● RECORDS PROVIDED:
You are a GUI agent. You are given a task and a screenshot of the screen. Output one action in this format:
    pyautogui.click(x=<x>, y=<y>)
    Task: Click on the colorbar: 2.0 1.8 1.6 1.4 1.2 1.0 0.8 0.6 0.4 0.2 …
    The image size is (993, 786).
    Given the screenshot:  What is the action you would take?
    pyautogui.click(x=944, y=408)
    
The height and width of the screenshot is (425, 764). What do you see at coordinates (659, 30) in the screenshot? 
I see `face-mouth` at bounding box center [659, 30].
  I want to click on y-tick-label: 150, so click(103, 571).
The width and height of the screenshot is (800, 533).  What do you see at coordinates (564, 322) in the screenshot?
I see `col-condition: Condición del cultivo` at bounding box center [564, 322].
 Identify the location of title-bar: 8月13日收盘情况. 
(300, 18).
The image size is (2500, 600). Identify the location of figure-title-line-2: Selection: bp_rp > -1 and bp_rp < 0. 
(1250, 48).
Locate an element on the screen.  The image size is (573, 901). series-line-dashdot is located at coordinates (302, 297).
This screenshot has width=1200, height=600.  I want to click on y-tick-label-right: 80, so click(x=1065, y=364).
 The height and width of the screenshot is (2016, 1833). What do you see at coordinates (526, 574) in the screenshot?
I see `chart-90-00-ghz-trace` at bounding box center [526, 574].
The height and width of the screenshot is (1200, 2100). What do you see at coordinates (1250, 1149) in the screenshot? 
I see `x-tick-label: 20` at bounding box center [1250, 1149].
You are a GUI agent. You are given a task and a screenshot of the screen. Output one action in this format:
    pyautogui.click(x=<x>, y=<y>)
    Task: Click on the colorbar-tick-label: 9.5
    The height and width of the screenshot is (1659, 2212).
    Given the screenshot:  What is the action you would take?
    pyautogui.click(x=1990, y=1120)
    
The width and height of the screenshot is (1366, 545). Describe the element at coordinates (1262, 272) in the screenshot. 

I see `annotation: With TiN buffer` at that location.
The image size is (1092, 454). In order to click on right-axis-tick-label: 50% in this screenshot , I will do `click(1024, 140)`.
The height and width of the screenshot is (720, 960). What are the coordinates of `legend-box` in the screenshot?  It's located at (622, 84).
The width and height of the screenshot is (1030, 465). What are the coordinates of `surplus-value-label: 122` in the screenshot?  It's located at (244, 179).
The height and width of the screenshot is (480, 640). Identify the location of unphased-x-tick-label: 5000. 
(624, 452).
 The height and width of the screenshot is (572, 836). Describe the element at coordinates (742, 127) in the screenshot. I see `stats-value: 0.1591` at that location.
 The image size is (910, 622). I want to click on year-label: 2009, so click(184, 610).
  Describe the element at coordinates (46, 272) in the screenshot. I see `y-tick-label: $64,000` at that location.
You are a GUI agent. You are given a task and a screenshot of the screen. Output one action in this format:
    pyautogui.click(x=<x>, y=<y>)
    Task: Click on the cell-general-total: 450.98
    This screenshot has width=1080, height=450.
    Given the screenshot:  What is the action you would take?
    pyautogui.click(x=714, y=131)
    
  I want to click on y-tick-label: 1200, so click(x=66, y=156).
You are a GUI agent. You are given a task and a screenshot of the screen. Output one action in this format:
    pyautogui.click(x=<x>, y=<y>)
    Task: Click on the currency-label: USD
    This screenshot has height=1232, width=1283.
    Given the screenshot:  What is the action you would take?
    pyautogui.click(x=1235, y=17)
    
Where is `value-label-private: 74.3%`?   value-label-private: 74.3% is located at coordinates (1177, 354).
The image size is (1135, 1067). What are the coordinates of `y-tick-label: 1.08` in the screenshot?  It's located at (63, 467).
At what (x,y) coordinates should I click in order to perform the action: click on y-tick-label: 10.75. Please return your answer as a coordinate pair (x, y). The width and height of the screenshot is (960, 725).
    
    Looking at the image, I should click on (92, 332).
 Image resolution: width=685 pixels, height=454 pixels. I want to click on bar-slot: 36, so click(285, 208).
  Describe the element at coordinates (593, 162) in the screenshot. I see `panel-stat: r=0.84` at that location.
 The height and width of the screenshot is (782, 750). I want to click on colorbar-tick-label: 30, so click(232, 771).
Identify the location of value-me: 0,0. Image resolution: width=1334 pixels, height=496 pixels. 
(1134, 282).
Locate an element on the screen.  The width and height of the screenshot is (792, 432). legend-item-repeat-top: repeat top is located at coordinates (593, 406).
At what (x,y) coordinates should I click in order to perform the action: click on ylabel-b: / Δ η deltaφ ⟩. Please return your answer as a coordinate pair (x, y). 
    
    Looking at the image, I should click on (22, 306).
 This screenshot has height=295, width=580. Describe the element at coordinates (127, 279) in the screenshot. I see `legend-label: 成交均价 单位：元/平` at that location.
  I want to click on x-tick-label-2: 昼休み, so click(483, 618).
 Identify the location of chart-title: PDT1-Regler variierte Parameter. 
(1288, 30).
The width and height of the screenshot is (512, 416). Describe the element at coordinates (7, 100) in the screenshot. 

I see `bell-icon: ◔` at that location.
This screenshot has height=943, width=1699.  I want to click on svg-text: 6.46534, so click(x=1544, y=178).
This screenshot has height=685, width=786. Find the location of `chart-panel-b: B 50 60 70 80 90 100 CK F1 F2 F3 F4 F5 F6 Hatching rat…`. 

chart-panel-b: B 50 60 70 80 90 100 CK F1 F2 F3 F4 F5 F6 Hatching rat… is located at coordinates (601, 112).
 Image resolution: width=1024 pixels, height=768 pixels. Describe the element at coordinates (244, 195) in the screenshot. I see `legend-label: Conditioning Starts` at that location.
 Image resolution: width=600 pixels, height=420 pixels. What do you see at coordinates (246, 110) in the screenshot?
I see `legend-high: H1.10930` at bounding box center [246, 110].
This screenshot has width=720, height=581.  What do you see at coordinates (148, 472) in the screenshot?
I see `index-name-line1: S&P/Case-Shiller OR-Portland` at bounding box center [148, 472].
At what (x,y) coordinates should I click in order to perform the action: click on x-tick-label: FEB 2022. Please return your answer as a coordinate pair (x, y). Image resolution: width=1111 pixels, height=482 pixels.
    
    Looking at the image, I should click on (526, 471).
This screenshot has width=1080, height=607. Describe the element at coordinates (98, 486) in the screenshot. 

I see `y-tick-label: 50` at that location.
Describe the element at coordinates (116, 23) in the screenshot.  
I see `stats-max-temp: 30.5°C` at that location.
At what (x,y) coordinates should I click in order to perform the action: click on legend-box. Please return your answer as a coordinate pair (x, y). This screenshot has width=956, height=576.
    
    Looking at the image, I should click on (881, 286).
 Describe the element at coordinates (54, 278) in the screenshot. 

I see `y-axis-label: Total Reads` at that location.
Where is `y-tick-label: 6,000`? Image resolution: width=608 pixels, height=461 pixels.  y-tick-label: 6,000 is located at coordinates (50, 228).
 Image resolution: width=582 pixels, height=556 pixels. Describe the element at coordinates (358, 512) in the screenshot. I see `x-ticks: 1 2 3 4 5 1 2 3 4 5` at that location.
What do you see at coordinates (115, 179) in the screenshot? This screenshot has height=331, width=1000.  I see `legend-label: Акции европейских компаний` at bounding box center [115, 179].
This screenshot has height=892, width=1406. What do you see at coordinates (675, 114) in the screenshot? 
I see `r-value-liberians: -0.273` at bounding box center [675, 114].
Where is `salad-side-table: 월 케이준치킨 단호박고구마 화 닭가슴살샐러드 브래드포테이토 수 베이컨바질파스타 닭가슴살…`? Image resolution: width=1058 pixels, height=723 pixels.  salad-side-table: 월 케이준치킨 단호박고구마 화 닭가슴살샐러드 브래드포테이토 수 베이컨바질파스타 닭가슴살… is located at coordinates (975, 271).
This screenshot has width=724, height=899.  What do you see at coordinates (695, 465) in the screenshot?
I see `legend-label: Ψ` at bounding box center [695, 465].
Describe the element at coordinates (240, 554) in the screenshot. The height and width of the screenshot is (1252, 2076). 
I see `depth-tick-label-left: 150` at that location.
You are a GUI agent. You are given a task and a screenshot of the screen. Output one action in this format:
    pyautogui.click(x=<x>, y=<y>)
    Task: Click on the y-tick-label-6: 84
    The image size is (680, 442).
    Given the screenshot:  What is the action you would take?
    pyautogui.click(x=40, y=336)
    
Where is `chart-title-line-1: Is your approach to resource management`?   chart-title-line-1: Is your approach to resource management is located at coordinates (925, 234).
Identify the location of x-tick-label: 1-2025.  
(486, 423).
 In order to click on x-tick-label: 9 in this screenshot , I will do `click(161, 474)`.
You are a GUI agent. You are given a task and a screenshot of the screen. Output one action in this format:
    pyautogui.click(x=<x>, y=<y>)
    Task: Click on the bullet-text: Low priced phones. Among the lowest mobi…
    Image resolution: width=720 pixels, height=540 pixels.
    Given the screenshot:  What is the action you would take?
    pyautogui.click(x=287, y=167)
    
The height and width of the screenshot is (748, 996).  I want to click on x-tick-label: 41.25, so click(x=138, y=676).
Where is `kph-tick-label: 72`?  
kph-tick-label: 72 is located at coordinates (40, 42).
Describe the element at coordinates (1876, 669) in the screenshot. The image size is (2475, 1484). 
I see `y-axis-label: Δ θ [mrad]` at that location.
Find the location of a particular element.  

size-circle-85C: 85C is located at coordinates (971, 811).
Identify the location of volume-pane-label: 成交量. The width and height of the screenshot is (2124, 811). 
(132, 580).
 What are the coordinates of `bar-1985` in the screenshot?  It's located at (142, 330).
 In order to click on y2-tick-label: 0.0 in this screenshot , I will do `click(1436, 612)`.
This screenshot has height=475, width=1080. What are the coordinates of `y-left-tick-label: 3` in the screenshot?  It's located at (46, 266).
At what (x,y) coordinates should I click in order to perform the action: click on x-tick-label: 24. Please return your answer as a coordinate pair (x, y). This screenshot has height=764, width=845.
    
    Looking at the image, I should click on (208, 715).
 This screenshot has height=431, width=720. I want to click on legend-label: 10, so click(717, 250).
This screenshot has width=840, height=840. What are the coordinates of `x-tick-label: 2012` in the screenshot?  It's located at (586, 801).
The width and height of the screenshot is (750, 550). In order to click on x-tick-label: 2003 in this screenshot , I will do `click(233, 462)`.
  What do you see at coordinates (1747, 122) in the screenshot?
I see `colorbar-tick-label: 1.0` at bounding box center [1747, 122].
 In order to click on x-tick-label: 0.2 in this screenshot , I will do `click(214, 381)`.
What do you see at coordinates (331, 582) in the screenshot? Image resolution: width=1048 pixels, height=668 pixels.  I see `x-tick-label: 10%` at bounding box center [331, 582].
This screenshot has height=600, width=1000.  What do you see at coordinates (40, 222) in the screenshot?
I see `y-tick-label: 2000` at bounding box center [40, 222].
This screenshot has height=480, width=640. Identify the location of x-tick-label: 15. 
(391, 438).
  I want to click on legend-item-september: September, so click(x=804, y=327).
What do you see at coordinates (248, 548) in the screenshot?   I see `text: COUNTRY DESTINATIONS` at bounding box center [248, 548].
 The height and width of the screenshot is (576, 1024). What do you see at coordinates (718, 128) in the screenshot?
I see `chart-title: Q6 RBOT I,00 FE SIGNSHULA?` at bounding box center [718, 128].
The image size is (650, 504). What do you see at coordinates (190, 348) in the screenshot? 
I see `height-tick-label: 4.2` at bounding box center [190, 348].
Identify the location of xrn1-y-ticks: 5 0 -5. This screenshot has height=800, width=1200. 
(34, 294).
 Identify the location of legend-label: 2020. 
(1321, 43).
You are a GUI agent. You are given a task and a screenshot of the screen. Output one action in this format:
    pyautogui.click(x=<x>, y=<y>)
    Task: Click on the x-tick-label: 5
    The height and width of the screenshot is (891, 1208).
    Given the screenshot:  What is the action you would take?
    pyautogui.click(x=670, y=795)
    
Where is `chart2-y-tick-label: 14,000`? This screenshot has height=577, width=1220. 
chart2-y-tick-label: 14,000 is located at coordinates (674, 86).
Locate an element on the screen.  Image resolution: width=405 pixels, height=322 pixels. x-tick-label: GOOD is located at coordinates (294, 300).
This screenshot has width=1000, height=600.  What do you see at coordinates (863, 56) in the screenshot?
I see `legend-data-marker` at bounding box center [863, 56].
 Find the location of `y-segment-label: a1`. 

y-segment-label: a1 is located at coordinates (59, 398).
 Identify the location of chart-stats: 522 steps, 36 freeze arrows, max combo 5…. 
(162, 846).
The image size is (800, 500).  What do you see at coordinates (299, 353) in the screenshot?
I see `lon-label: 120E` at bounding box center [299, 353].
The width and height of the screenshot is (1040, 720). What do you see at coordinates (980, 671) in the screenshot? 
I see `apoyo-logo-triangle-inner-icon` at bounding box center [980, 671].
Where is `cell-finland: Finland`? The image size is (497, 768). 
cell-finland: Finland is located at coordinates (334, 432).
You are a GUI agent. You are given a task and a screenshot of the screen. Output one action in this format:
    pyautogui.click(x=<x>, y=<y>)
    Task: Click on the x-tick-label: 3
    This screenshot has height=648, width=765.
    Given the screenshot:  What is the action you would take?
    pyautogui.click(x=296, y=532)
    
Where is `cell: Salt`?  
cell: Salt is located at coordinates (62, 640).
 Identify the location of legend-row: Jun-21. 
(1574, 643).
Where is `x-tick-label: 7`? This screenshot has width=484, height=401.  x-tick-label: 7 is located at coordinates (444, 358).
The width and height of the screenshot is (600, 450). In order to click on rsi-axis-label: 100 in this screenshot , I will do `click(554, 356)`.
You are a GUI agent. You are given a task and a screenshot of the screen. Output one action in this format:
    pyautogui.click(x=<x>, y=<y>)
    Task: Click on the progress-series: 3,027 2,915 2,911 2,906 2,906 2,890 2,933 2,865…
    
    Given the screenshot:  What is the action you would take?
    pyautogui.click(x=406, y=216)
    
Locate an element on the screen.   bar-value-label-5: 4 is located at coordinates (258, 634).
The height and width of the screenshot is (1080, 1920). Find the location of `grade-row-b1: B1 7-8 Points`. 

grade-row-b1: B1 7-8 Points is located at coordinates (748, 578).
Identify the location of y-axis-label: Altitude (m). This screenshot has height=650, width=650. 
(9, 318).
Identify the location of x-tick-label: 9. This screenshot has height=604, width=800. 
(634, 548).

● ABOUT THIS EXERCISE: Copy the lines of the listing above word for word, from its first line through the line that contains "center [564, 322].", including both.

● WRITTEN RESPONSE:
You are a GUI agent. You are given a task and a screenshot of the screen. Output one action in this format:
    pyautogui.click(x=<x>, y=<y>)
    Task: Click on the colorbar: 2.0 1.8 1.6 1.4 1.2 1.0 0.8 0.6 0.4 0.2 …
    The image size is (993, 786).
    Given the screenshot:  What is the action you would take?
    pyautogui.click(x=944, y=408)
    
The height and width of the screenshot is (425, 764). What do you see at coordinates (659, 30) in the screenshot? 
I see `face-mouth` at bounding box center [659, 30].
  I want to click on y-tick-label: 150, so click(103, 571).
The width and height of the screenshot is (800, 533).  What do you see at coordinates (564, 322) in the screenshot?
I see `col-condition: Condición del cultivo` at bounding box center [564, 322].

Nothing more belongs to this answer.